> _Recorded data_
====

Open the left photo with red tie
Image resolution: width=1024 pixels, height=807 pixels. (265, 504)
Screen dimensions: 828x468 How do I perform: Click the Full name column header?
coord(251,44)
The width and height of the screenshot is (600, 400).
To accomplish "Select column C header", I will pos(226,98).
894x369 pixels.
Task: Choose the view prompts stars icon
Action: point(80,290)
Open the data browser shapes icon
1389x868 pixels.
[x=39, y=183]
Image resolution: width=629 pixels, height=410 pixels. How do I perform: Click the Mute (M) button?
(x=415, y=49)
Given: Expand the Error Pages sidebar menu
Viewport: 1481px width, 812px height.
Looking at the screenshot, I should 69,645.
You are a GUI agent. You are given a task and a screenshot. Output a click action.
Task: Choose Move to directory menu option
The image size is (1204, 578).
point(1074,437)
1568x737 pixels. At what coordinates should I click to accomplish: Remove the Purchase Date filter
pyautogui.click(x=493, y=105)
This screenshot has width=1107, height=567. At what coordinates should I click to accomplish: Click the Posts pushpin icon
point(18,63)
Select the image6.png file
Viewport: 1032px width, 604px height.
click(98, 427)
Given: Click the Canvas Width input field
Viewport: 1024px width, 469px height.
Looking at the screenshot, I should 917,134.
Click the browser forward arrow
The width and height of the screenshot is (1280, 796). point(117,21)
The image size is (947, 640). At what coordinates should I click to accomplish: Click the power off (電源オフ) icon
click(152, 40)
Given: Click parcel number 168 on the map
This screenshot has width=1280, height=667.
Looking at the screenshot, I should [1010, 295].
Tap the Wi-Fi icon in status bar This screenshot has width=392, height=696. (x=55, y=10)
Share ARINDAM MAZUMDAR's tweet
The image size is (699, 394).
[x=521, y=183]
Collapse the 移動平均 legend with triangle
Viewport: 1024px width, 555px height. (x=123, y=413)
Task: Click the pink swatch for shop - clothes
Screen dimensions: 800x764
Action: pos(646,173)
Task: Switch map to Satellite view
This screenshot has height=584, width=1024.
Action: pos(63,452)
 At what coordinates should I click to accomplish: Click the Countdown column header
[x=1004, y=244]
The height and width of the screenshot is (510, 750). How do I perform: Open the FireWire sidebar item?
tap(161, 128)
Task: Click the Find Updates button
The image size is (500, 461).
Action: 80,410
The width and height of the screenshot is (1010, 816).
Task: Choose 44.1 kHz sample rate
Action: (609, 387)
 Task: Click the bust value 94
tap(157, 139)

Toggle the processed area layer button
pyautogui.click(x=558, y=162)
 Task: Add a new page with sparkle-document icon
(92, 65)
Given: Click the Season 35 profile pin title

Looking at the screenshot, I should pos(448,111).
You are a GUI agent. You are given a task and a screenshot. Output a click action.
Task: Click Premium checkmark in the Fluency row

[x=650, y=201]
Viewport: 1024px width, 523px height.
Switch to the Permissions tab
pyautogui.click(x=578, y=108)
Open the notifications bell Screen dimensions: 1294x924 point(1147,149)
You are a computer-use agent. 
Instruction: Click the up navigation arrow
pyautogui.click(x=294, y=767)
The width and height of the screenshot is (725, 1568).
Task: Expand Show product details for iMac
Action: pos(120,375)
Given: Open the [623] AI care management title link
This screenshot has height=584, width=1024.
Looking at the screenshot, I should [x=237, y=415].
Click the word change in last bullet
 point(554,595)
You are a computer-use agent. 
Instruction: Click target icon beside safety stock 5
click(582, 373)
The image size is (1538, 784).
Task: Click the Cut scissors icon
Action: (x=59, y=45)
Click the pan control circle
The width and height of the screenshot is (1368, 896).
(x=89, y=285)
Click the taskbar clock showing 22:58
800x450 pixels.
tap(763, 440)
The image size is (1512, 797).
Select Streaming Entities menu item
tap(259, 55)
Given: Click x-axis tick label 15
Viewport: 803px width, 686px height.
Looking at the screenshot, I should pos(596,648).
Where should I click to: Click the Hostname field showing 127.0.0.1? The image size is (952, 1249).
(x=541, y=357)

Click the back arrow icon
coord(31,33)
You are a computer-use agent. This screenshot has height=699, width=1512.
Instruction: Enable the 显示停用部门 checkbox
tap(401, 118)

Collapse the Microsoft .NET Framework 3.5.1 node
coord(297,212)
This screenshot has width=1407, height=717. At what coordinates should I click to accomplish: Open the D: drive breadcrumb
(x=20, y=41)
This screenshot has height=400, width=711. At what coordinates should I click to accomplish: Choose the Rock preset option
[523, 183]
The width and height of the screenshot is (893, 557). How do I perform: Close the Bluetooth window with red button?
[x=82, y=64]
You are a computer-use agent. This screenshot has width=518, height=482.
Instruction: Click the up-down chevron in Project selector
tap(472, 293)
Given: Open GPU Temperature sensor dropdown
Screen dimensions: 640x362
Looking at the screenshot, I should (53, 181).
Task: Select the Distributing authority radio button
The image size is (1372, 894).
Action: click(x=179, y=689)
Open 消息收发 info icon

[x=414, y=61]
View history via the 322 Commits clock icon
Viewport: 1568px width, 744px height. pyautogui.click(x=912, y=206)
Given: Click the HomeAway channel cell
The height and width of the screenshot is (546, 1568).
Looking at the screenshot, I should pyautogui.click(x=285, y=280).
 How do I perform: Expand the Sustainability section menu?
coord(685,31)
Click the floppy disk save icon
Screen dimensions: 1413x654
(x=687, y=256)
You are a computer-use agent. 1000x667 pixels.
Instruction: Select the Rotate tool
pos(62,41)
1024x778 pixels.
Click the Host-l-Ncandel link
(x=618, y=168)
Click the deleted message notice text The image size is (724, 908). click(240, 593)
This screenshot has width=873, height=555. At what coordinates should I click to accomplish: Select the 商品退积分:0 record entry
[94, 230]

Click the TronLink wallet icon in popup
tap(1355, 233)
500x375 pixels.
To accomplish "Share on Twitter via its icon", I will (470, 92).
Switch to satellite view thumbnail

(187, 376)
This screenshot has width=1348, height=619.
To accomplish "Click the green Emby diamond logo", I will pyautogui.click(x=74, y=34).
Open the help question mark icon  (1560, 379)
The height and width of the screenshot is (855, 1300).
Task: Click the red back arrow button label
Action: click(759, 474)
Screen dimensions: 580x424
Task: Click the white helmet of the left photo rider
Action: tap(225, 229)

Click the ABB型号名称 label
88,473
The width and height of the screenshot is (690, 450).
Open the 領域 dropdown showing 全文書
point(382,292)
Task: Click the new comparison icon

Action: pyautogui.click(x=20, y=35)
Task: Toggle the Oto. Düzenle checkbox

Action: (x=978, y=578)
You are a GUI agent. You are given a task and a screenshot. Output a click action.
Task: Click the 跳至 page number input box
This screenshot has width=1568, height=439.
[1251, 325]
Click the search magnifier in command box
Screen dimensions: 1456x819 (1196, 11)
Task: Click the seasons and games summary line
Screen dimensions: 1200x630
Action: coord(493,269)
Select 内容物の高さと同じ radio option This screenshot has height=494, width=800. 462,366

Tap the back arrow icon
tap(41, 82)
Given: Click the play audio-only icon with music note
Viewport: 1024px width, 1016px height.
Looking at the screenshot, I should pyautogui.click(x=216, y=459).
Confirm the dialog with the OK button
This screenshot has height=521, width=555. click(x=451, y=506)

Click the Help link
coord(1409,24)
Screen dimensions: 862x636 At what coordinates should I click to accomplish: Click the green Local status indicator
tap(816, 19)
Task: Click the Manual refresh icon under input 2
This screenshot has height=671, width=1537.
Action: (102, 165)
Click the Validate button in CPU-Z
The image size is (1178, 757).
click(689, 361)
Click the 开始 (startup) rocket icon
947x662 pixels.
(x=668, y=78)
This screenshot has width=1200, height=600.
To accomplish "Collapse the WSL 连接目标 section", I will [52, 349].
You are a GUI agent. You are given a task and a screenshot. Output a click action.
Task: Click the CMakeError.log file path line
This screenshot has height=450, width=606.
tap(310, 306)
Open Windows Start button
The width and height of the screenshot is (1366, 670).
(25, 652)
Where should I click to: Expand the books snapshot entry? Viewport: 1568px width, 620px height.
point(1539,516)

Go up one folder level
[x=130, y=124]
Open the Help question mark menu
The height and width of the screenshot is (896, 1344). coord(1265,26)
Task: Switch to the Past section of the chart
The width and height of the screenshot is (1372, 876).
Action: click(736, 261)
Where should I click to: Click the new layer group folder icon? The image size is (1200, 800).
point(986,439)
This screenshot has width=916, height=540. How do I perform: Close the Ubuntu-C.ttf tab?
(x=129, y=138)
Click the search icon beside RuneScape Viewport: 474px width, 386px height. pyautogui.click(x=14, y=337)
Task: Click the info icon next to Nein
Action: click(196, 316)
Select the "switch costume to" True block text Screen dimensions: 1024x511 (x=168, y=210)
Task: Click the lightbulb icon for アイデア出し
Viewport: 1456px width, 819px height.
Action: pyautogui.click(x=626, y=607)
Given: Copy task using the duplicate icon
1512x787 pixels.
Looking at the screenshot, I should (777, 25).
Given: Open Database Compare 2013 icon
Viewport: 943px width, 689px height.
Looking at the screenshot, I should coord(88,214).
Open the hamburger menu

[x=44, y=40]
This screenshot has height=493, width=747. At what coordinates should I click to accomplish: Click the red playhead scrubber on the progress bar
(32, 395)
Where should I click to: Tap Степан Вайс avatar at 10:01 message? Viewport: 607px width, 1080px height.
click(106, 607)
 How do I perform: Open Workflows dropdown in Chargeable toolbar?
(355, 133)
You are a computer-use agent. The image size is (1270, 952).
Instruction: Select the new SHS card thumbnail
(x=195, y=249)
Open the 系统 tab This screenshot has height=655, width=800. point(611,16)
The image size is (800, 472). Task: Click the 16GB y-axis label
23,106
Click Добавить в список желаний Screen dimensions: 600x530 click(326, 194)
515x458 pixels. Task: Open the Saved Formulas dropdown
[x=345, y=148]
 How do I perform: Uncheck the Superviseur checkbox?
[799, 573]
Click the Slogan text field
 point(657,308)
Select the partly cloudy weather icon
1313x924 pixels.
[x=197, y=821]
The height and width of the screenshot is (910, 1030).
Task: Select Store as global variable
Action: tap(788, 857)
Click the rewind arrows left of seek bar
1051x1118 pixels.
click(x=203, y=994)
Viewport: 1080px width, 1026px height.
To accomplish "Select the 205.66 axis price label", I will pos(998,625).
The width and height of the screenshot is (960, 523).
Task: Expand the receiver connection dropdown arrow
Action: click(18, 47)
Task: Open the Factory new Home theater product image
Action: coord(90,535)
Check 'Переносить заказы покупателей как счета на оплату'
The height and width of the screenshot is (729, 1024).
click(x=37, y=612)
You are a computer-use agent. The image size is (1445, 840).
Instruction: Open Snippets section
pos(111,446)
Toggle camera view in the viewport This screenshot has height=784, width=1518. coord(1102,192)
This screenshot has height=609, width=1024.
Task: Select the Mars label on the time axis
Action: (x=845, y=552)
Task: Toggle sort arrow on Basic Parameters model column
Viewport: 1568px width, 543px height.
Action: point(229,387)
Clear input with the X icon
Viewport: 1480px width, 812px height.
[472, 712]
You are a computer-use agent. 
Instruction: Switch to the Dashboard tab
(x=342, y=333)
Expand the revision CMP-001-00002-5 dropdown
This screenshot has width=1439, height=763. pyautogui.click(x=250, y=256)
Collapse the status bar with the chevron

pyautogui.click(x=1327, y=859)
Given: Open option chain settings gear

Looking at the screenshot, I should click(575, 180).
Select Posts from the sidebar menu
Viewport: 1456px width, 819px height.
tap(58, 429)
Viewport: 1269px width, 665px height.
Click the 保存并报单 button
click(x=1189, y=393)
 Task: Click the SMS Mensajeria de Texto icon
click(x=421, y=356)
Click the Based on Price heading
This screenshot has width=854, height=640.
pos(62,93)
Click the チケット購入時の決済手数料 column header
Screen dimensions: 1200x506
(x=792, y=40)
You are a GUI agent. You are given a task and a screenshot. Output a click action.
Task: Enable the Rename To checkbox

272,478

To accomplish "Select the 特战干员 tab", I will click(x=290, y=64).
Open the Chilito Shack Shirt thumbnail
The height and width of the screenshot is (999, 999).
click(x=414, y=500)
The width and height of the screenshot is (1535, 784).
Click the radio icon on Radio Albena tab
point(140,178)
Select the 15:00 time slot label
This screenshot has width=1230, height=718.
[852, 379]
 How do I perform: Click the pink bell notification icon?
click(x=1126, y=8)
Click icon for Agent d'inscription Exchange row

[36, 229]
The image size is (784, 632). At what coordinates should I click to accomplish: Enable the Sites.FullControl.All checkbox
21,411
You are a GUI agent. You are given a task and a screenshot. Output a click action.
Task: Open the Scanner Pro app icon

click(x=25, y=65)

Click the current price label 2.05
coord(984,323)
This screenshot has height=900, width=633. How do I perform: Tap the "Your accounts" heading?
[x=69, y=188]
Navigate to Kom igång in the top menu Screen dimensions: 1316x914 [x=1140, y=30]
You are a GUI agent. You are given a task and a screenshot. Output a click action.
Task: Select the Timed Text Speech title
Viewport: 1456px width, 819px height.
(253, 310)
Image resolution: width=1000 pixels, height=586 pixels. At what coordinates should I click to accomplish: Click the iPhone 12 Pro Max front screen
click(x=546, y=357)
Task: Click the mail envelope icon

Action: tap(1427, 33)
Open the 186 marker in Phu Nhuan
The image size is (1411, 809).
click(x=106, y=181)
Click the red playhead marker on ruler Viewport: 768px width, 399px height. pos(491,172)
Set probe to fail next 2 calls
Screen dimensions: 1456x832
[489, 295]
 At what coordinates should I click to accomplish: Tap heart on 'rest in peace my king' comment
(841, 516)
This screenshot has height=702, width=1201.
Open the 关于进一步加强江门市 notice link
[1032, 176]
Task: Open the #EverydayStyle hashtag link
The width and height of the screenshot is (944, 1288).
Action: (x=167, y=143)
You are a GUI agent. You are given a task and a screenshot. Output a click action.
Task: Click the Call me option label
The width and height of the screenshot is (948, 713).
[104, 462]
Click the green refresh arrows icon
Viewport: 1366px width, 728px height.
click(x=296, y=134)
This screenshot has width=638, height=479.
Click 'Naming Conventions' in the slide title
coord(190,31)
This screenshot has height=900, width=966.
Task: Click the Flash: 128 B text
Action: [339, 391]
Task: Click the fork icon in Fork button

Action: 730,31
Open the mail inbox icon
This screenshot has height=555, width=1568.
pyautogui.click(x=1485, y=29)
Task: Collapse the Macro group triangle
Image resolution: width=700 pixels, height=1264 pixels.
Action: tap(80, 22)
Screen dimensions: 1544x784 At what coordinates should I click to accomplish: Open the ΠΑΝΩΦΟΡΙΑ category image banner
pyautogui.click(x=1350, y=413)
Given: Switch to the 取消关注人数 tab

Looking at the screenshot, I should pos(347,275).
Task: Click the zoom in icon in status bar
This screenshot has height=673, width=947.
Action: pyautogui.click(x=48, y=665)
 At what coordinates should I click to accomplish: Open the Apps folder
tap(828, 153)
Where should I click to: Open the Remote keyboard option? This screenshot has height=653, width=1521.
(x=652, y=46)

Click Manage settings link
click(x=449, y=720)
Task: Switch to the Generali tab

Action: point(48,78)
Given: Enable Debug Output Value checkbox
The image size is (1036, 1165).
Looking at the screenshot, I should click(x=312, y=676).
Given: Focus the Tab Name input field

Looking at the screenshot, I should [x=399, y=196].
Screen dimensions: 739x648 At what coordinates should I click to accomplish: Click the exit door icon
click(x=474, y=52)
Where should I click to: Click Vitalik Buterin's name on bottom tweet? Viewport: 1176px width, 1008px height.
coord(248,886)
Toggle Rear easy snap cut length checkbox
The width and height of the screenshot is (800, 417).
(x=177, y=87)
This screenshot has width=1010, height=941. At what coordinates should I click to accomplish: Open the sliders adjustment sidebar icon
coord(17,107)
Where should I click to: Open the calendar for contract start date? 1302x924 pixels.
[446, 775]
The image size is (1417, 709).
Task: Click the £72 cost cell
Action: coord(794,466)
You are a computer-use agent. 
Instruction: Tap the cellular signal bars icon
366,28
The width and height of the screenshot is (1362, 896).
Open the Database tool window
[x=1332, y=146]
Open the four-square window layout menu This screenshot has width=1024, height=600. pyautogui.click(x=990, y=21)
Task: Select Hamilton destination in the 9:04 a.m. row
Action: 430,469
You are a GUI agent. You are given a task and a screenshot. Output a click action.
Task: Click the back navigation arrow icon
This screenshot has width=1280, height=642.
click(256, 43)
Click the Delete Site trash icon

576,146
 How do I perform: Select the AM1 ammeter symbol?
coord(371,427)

====

> _Exercise brief_
Locate each line in the records above that contains the word "field" and copy those lines.

> _Response_
Given: Click the Canvas Width input field
Where should I click to: Click the Hostname field showing 127.0.0.1? The image size is (952, 1249).
Click the Slogan text field
Given: Focus the Tab Name input field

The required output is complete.